DefinitionRestricted stock units (RSUs) refer to an agreement by a company to issue an employee shares of stock or the cash value of shares of stock on a future date. Each unit represents one share of stock or the cash value of one share of stock that the employee will receive in the future. (They’re called units since they are neither stock nor stock options, but another thing altogether that is contractually linked to the value of stock.)
Definition The date on which an employee receives the shares or cash payment for RSUs is known as the settlement date.
caution RSUs may vest according to a vesting schedule. The settlement date may be the time-based vesting date or a later date based on, for instance, the date of a company’s IPO.
RSUs are difficult in a startup or early stage company because when the RSUs vest, the value of the shares might be significant, and taxes will be owed on the receipt of the shares.* This is not a bad result when the company has sufficient capital to help the employee make the tax payments, or the company is a public company that has put in place a program for selling shares to pay the taxes. But for cash-strapped private startups, neither of these are possibilities. This is the reason most startups use stock options rather than RSUs or stock awards.

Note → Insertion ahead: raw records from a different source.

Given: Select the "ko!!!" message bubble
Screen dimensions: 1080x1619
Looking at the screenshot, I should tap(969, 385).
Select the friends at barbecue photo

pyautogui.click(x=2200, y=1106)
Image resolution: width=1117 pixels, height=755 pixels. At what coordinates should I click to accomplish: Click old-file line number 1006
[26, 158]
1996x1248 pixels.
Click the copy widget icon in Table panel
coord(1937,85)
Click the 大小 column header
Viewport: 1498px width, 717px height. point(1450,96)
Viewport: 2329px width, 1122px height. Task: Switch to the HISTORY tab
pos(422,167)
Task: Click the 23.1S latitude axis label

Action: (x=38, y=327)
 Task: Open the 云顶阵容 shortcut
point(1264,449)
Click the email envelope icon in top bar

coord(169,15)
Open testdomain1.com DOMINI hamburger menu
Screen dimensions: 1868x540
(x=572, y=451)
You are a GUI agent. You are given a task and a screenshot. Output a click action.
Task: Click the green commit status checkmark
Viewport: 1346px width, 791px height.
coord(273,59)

RSUs are often considered less preferable to grantees since they remove control over when you owe tax. Options, if granted with an exercise price equal to the fair market value of the stock, are not taxed until exercise, an event under the control of the optionee. If an employee is awarded an RSU or restricted stock award which vests over time, they will be taxed on the vesting schedule; they have been put on “autopilot” with respect to the timing of the tax event. If the shares are worth a lot on the date of vesting, the tax burden can be significant.
Usually you need the cash to buy shares—maybe more than you can afford to pay at exercise time. Another, less common approach to be aware of is for companies to allow the person exercising options to avoid paying the cash up front and instead accept a promise of payment in the future.
Definition A company may accept a promissory note to exercise compensatory options. Essentially, a promissory note is like giving an “IOU” to the company instead of paying the company cash for shares. The note may either be a recourse promissory note or non-recourse promissory note. “Non-recourse” means the lender (the company) is prohibited from seeking a deficiency payment from the borrower (the recipient of the stock) personally if they do not pay; they only can foreclose on the property itself (in this case the stock).
technical The tax consequences to the company and the optionee depend on how the note is structured. If the note is non-recourse, for state law purposes the company will consider you an owner of the shares received in exchange for the non-recourse note, but the IRS will consider the shares still an option until the promissory note is paid (which would also affect timing for long-term capital gains).